I have asked very technical questions about searches in journals to staff that, of course, doesn’t have any training in my field of study. They don’t need to: they know where the information is or how to look for it, and they have guided me towards it as I groped in the dark. And something important: they are courteous and patient.

Now let’s take a look at the other side of the ocean. The job of Spanish librarians, or should I say Seville librarians to keep it to my own experience, consists on checking out books. Basically, they do the job of a receptionist or janitor. Conserjes, eso es lo que son, los bibliotecarios españoles. There is a Librarianship degree that people study at University, with the evocative name of “Biblioteconomy”, but I don’t have a clue of what those students are taught. They are certainly not told that they are supposed to be helpful. Leaving aside that they often have no idea about the content of the books they keep.

Example one:
Seville University Online Catalogue does not contain a clearly visible Help function. The Main page doesn't have the Main Library's phone number (you have to explore quite a bit to find it). A careful search leads you to a fill-in-the-blanks form for questions that, says the website, can take a couple of days to get answered, and a page with a list of phone numbers for some, but not all, the individual libraries. This is a disgrace.

Example Two: Librarians in Seville University don’t know the opening hours of any branch but their own. The only way of finding out is going there yourself, since there is no unified information leaflet or flyer or anything of the sort (Some of them keep weird hours with very long lunch breaks, so there is no definite time at which you’re sure they must be open).

Example Three: This doesn’t happen officially, but depending on the library branch, professors take out books without checking them out, which in practice means that the librarian does not remember where the book is when someone goes to get it.

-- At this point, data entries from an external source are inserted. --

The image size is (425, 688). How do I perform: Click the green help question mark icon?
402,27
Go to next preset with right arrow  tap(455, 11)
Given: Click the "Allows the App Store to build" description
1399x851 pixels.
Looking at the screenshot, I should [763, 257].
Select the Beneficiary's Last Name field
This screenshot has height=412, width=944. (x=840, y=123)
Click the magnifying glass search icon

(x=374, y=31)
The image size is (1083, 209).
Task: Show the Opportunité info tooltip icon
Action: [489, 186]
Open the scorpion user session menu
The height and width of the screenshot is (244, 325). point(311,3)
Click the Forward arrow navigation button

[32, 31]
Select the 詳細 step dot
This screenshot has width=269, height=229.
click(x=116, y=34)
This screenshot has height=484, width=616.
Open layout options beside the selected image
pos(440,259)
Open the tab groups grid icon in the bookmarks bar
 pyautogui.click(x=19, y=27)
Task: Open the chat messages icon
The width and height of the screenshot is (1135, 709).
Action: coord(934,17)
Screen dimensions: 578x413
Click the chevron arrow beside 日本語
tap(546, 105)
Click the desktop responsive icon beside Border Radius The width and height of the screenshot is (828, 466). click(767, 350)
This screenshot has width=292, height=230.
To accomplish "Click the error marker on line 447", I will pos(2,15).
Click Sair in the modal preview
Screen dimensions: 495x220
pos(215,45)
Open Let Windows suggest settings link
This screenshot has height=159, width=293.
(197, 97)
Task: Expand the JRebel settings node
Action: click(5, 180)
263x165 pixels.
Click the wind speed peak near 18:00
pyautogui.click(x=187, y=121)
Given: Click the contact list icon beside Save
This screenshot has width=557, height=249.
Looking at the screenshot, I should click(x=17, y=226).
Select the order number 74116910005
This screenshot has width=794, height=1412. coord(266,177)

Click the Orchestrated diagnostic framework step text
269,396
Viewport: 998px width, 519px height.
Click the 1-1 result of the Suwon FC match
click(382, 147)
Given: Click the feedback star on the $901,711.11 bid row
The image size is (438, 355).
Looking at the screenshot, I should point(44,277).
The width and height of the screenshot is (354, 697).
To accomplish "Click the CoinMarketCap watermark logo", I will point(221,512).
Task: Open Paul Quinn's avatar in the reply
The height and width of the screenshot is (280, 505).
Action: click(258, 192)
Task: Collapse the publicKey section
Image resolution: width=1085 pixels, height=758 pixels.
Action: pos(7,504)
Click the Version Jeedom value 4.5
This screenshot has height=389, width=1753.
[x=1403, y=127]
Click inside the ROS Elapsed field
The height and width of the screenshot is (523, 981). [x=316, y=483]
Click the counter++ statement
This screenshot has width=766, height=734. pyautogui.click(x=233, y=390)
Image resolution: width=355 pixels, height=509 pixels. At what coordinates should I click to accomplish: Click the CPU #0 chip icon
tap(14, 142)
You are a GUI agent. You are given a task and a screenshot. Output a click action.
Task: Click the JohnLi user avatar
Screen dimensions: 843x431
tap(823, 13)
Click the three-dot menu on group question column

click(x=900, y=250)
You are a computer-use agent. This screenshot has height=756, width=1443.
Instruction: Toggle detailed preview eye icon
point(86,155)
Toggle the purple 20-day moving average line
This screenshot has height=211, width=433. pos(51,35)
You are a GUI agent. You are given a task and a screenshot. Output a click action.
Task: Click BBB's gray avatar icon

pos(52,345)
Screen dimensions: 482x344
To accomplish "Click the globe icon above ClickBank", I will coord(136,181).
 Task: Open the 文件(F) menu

Example four: In most libraries at Seville University, students are not allowed to look at the shelves. We have to give the librarian the reference numbers of the books we want. I find this particularly irritating because I like to look at volumes before I choose. Besides, sometimes you start a search not knowing exactly what you are looking for (leaving aside the fetishist pleasure of walking down aisles upon aisles of books).

Example five
: Spanish universities have “Facultades”, the fields of study, departments, or majors, and Departamentos, smaller study areas inside a Facultad: for example, Contemporary History would be a Departamento in the Facultad of History. All Facultades have a library and Many Departamentos have their own too. All students can check out books from any Facultad library but they can only borrow from Departamentos inside the Facultad they belong to. As if at Cornell, an English grad student doing research on 17th century descriptions of the City could not consult old maps of London because they belong to the Engineering department.

Example six:
Seville Public Library. I need to read one Borges short story. Everyone in the Spanish-speaking world should know that Borges wrote short stories, compiled under many different titles. I go to the information desk and I ask where would my story be. The woman at the desk types in the computer BORGES. STORIES, because she was too stupid to add two and two and remember that there is an aisle clearly marked “Fiction, alphabetical order by Author, Letter B”. But that was not all! When the computer gave zero results to the search, it meant that there was no book by Borges called just “Stories”, but this librarian told me that the library did not have any book of stories by Borges. It is as if an English library said it didn't have any books by Shakespeare at all, because a search said that no books by Shakespeare were called "A Play".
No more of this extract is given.